This is what it’s really like to be black at Cambridge

This is what it’s really like to be black at Cambridge

There’s no doubt about it; Oxbridge has a diversity problem. But does reporting only the negative help change the narrative? Cambridge scientist, Patrick Sylla has his own story to tell.

The words “inclusive” and “diverse” don’t exactly spring to mind with the mention of the two top universities in the country. But once in a blue moon, a story about the achievements of the few black students who have managed to make it in trickles through the constant wave of reports which suggest such a thing is almost impossible.

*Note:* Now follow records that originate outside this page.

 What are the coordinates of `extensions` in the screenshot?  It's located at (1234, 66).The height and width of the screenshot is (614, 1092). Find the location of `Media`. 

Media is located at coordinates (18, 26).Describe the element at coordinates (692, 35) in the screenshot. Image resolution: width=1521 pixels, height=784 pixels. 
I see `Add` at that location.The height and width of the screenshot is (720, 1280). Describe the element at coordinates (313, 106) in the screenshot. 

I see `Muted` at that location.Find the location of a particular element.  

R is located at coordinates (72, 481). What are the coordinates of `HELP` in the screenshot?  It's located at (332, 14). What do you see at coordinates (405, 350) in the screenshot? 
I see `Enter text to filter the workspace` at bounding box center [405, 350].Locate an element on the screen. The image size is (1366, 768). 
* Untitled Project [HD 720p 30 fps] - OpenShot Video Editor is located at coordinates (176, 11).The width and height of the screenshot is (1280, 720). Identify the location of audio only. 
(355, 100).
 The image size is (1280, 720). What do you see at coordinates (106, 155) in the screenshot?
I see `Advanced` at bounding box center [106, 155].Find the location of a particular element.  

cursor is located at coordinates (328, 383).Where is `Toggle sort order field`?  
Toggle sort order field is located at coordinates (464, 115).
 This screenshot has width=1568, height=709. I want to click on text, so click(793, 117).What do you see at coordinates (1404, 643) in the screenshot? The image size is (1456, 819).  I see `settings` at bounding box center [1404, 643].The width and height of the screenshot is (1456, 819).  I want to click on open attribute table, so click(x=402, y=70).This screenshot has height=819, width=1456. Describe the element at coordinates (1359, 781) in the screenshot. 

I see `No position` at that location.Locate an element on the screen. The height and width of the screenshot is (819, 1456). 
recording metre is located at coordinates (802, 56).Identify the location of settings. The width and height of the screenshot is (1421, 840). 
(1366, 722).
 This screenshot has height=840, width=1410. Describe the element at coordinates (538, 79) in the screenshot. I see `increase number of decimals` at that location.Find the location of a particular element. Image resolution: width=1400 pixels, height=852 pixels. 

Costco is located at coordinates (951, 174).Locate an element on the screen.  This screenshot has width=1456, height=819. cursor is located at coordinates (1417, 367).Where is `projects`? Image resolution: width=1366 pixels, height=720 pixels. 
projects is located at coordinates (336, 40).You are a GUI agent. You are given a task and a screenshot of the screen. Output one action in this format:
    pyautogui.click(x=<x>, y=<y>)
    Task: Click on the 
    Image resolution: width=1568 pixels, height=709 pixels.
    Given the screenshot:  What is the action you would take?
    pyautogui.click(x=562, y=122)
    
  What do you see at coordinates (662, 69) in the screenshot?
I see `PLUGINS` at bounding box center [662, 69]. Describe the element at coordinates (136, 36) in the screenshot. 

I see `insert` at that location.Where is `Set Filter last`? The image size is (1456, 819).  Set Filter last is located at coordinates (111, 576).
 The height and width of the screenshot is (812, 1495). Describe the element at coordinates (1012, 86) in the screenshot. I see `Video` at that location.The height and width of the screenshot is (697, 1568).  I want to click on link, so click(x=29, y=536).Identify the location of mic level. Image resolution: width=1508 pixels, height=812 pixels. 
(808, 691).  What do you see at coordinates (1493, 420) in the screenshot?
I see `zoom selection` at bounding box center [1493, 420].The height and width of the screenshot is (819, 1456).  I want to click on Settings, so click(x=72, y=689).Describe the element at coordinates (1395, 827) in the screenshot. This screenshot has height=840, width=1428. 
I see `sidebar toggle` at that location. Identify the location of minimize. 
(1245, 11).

Patrick Sylla’s freestyle video on that very topic is one such example. Determined to demonstrate that being offered a place at Cambridge as a black student isn’t necessarily unattainable, the third-year Materials Science undergraduate decided to do a freestyle on his own experiences as a mixed-race Cambridge student.

Standing in front of King’s College, Sylla opens his What’s It Like freestyle with a question that’s plagued him for years since arriving on campus three years ago: what’s it like to be a Cambridge student and to be black, all at the same time?

Google “Cambridge University black”, and you’ll probably get an answer that’s starkly different to Sylla’s. “Oxford and Cambridge universities accused of ‘social apartheid’ over failure to offer places to black students”, screams one headline. “Racism, a fear of not fitting in, and insane competition: Why there's still a chronic lack of black students at Oxford and Cambridge” reads another. Both of which are sentiments that Sylla believes would have deterred him from applying in the first place, had he accepted them as a universal truth.

“I think if I'd seen no positive stuff from black people here I'd be like, this clearly isn't the place for me”, says Sylla, who was raised in a single-parent household in Hounslow, and didn’t achieve impressive grades until he went to college and summoned the motivation to up his academic performance.

“It's not about having less people who have had bad experiences sharing that, I think it's about having more people who have had good experiences sharing that as well”, he explains.

Before applying for Cambridge, a well-meaning teacher suggested to Sylla that places like Oxbridge weren’t the best places to go if you were black. “He said that he wouldn't encourage people to go to somewhere like Oxford or Cambridge because he thought they would face discrimination or wouldn’t fit in there. And I think that was on my mind because he hadn't gone to Cambridge and didn't have much information about it, so I think the only place that he was really getting it from was the media representation of the university”.

Other black Cambridge students have expressed similar concerns over the years. Last year, in a similar effort to Sylla’s, a Facebook post by 14 black male undergraduates by Cambridge ACS said: “Young black men don't grow up thinking they'll make it here. They should.” The group wanted to show that the stereotype of what a Cambridge student should look and act like was just that – a stereotype.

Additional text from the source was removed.